**WHAT IS EXPECTED:** Within the listing below, please show every line carrying the string "agent".

**EXTRACTED DATA:**
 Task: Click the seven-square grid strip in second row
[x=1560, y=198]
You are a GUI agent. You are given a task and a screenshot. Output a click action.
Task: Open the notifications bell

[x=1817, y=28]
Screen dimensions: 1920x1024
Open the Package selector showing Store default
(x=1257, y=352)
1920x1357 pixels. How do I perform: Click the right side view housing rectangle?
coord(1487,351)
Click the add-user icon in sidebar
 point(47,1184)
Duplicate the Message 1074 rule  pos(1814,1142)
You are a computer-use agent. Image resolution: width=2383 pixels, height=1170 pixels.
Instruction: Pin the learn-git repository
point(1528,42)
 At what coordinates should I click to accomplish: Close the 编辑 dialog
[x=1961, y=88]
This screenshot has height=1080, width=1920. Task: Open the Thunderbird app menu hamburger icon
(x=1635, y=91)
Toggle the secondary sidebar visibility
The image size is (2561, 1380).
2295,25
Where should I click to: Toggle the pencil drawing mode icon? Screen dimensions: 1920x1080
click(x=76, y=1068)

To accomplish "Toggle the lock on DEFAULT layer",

**EXERCISE ANSWER:**
You are a GUI agent. You are given a task and a screenshot. Output a click action.
You are a computer-use agent. Image resolution: width=2383 pixels, height=1170 pixels.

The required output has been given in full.